Menelaus grunted, unimpressed.
“You will survive,” said Del Azarchel with an inclination of the head. “You will defy the Hyades, and provoke them to destroy our race. Our world, a tiny cinder circling a minor star in one of the smaller arms of the galaxy, will spin and spin, and the universe will never know nor care that two such men as the Judge of Ages and the Master of the World met and were matched in strength.

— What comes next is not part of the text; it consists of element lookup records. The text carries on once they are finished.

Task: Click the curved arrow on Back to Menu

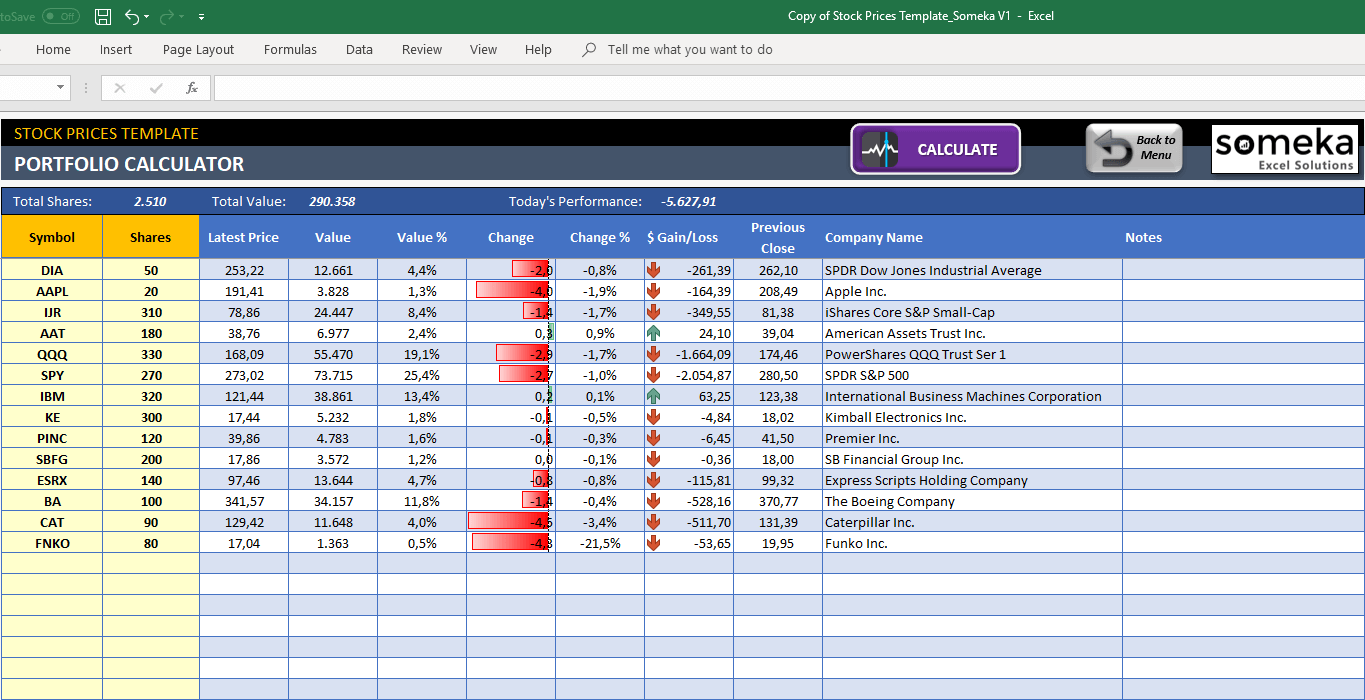Action: (1110, 148)
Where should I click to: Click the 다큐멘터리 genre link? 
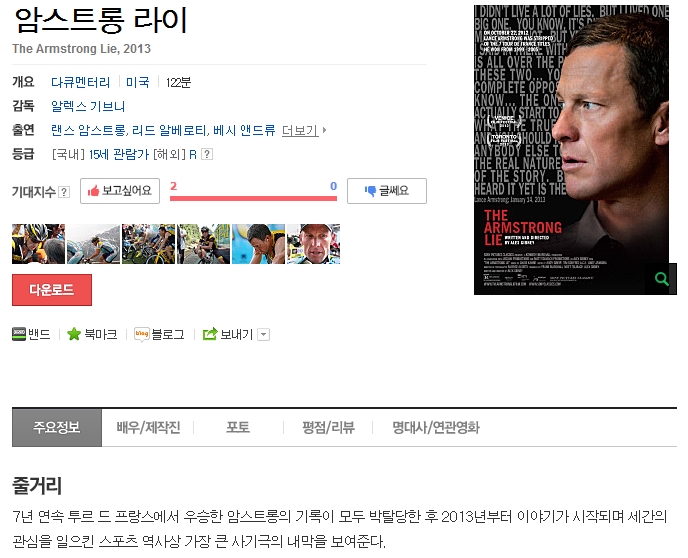click(x=81, y=82)
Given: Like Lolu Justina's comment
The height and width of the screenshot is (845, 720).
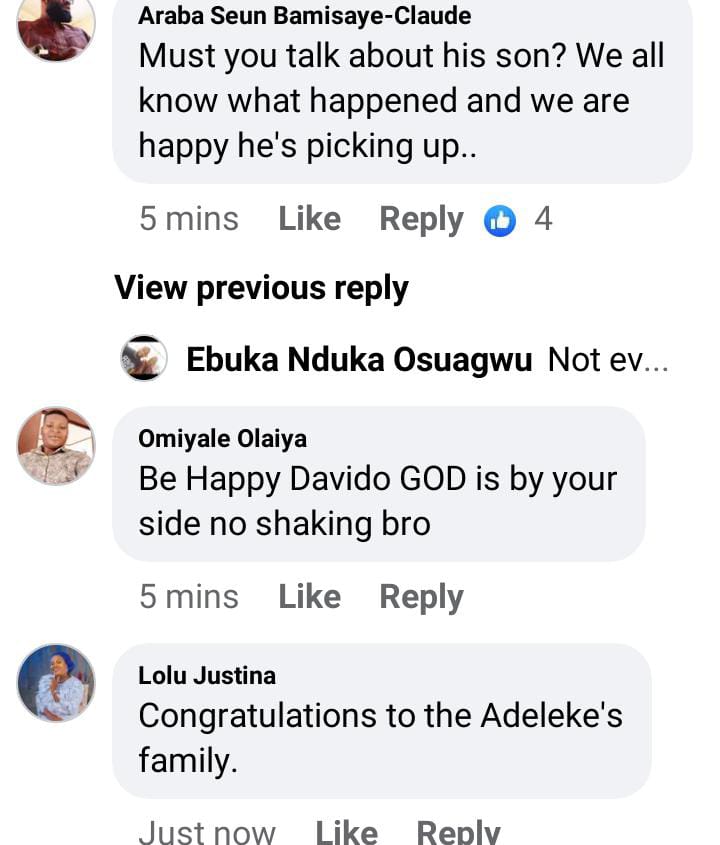Looking at the screenshot, I should (346, 831).
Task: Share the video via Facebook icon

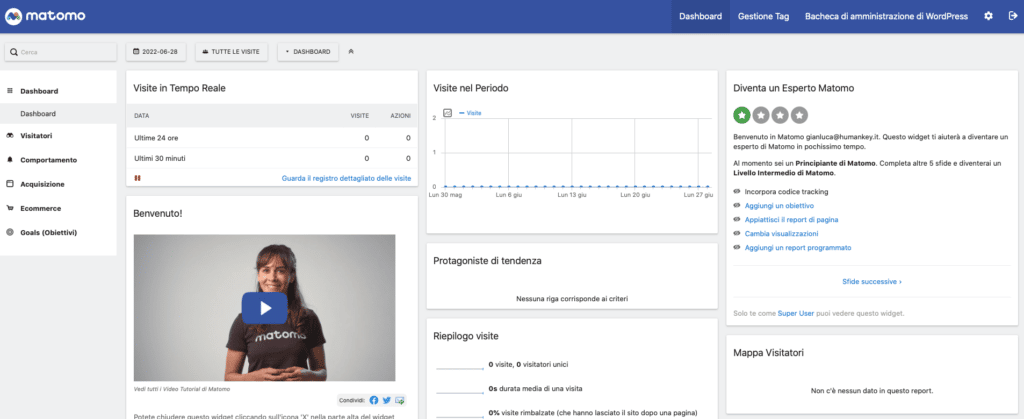Action: [374, 400]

“But”—and now the grin of Del Azarchel looked almost boyish, so bright was it—“if I prevail, and I do not ask of you this one question tormenting me, there is no other source I can ask, and it will remain a mystery even after I become the Master of the Stars. So here is my question. I need not remind you that you are honor-bound to answer.”
“Shoot. Sorry. Bad choice of words, considering. I mean, uh, ask.”
“It concerns your long-term strategy during our match. Even from the very earliest days. When did you plant the seeds to grow Pellucid, your world core Xypotech? 2401? Long before the Day of Gold in 2525. At any time, during any of these millennia, you could have let society fall, install yourself into an emulation of your own at the Earth’s core, and then have your own self-replicating iron logic crystals pour out of all the volcanoes of the world. I kept expecting it. I dreamed it and feared it and never once came up with a possible counter-strategy that might have worked. You would have won the game at any time. But the volcanoes never opened.”
“What is the question again, exactly?”
“What is the ques—what? I mean—” Del Azarchel was at a loss for words.
He stared at Montrose, his eyes full of wonder, thunderstruck, dumbfounded.
And then he began to laugh with relief. He roared and wept with laughter, the gales of mirth of a man who had lived with one particular fear for countless thousands of years, only to realize the fear had been a shadow, a boogeyman, a nothing.
Hiccoughing, Blackie said, “Y—You never even toyed with the notion, did you? You are sentimental. You are so stupid. You let me win. Just like that. I win. And you did it to save them! The humans. The hoi polloi. The hylics.”
“Don’t call them that.” Montrose’s voice was sharp.
The laughter turned to scorn. “They are lesser creatures to us.”
“They are not lesser creatures!”
“Then why not tell them the truth? If you thought they were our equals, you would tell them everything we do when we decide how to let them live their lives. But you don’t, do you? You never tell them anything,” said Del Azarchel in a tone of voice so smug that he needed no words to say You, like me, know full well that the Truth is not for such as they.
“God damn you!” shouted Montrose.
And in ten huge, Sumo-wrestler-massive strides, Montrose strode in his armor to where the solemn men stood, his Seconds and Del Azarchel’s. And the white-winged dark-eyed maiden, elfin and eerie, looked on with no expression from the dozens of eyes in her wings.
And Montrose began shouting the truth to them at the top of his lungs.